» **WORK TO BE COMPLETED**
Count how many lines of the data below contain the string "button", matching case exactly, and reply with the number alone.
=== INFORMATION SHOWN ===
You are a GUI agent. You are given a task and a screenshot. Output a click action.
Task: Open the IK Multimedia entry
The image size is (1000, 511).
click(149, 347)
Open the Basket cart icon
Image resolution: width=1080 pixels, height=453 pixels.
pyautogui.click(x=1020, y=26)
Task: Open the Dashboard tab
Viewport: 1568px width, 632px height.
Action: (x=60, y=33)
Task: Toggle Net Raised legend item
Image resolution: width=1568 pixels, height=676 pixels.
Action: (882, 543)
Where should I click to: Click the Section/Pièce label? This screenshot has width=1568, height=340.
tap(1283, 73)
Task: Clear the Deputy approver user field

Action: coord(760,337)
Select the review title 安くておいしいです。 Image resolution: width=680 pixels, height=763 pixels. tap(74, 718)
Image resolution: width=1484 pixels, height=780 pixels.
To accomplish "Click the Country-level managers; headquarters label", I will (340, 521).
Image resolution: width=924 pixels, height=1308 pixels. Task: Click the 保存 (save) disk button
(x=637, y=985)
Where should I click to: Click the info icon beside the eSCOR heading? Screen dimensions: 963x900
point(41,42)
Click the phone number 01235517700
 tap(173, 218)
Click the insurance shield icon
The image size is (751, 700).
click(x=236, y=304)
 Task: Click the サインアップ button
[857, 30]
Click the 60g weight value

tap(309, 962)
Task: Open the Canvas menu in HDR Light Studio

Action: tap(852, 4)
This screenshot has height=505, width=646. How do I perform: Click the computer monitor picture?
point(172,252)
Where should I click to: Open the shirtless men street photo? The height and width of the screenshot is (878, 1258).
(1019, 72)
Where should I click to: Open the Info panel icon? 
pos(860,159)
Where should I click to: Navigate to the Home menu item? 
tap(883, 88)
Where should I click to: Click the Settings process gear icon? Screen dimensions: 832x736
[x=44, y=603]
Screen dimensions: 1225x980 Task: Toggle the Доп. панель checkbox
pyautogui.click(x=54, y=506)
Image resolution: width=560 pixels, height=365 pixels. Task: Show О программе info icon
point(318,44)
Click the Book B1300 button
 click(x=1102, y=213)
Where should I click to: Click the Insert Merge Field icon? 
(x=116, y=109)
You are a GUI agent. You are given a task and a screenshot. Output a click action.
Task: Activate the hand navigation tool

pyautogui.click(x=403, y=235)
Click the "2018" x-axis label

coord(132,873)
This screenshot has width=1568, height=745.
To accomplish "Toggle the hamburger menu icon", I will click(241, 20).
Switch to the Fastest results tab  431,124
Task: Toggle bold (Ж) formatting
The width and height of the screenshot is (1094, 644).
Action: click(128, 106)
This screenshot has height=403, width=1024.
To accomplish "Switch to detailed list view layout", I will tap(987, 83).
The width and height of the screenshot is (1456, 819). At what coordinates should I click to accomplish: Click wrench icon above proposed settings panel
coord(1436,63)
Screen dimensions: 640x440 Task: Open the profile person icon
===
» **EXERCISE RESPONSE**
3